--- Listed entries ---

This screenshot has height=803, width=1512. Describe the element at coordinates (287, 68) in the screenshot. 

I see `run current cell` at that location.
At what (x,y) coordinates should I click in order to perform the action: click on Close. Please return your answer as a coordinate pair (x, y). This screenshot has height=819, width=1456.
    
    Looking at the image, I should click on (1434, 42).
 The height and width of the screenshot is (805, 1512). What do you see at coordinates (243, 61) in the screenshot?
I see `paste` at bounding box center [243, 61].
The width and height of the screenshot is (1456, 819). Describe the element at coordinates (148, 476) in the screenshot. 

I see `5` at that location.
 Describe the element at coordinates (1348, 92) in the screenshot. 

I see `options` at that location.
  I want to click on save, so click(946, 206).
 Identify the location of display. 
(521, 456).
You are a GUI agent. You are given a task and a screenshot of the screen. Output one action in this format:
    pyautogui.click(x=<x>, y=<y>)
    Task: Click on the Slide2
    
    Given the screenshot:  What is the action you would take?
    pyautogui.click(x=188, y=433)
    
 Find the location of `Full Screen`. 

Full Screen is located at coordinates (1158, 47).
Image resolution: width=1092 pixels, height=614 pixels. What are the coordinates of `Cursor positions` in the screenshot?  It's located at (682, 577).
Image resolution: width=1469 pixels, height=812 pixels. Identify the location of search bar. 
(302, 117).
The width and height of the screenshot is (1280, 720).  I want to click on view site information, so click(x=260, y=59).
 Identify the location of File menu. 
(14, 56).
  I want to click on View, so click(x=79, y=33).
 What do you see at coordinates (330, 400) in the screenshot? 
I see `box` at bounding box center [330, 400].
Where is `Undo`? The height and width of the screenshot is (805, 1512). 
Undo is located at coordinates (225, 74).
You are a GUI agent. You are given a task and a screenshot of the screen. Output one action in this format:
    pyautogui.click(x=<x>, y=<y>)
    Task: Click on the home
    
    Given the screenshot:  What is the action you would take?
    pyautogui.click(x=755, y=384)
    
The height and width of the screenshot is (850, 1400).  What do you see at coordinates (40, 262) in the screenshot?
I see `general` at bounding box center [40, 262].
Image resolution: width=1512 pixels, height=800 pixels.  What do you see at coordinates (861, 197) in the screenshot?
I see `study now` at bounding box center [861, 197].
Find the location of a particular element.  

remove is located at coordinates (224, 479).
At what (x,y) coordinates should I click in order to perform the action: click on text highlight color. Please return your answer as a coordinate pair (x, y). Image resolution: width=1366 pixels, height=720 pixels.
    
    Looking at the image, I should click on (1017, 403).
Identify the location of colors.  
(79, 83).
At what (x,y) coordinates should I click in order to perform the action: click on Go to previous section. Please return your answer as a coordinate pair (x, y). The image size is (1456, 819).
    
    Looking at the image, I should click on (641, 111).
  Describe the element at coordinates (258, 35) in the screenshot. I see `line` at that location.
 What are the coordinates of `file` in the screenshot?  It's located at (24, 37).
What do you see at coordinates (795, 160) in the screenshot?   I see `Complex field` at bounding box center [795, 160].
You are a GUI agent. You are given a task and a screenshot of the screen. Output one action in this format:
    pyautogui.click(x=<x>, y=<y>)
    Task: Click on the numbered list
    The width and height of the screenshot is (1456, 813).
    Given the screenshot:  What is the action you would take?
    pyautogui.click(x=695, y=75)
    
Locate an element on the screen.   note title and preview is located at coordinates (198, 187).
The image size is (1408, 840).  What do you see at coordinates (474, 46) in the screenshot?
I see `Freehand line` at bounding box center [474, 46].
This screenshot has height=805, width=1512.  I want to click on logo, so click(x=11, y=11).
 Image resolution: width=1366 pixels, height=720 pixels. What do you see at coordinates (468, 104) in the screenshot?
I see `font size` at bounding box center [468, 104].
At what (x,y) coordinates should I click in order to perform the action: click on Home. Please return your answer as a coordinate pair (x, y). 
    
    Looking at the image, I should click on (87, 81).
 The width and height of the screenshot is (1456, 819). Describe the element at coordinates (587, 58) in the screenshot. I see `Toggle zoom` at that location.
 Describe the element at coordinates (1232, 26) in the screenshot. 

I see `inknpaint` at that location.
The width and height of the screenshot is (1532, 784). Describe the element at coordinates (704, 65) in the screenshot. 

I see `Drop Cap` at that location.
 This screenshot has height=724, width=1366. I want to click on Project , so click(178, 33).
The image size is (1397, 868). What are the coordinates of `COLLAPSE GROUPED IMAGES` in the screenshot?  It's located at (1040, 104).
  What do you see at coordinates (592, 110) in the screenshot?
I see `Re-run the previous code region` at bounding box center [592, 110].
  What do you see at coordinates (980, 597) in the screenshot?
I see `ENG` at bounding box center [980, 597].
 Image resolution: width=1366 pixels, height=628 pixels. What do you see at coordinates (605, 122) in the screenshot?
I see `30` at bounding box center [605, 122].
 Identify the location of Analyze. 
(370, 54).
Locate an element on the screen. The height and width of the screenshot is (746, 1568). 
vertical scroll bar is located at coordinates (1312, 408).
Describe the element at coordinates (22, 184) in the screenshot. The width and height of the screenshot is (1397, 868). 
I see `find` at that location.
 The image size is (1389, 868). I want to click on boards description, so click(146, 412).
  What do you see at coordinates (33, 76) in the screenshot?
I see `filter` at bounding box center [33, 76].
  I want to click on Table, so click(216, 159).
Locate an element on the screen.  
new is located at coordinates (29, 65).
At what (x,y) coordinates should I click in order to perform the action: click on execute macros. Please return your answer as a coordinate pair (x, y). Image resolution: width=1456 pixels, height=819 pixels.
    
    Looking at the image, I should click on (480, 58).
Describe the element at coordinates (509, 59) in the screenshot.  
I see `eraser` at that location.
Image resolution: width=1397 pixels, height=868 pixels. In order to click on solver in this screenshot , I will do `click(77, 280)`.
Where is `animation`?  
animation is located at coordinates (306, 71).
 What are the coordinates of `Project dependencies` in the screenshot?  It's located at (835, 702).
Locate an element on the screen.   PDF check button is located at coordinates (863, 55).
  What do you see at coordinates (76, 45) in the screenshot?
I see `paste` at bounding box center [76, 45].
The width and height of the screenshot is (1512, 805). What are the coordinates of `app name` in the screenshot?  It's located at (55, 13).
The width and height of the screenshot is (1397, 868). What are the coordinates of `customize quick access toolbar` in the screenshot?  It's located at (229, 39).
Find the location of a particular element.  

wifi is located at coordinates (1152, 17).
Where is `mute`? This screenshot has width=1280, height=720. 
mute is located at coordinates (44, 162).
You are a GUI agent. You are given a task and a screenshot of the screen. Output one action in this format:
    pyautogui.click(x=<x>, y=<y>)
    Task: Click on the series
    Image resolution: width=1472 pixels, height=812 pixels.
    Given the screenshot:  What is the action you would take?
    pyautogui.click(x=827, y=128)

---

● Aim
Take the lines from the start of the records through the line that contains "center [243, 61].", and swap "Close" for "Exit" in them, keeping everything else the same.

● Solution to this task
This screenshot has height=803, width=1512. Describe the element at coordinates (287, 68) in the screenshot. 

I see `run current cell` at that location.
At what (x,y) coordinates should I click in order to perform the action: click on Exit. Please return your answer as a coordinate pair (x, y). This screenshot has height=819, width=1456.
    
    Looking at the image, I should click on (1434, 42).
 The height and width of the screenshot is (805, 1512). What do you see at coordinates (243, 61) in the screenshot?
I see `paste` at bounding box center [243, 61].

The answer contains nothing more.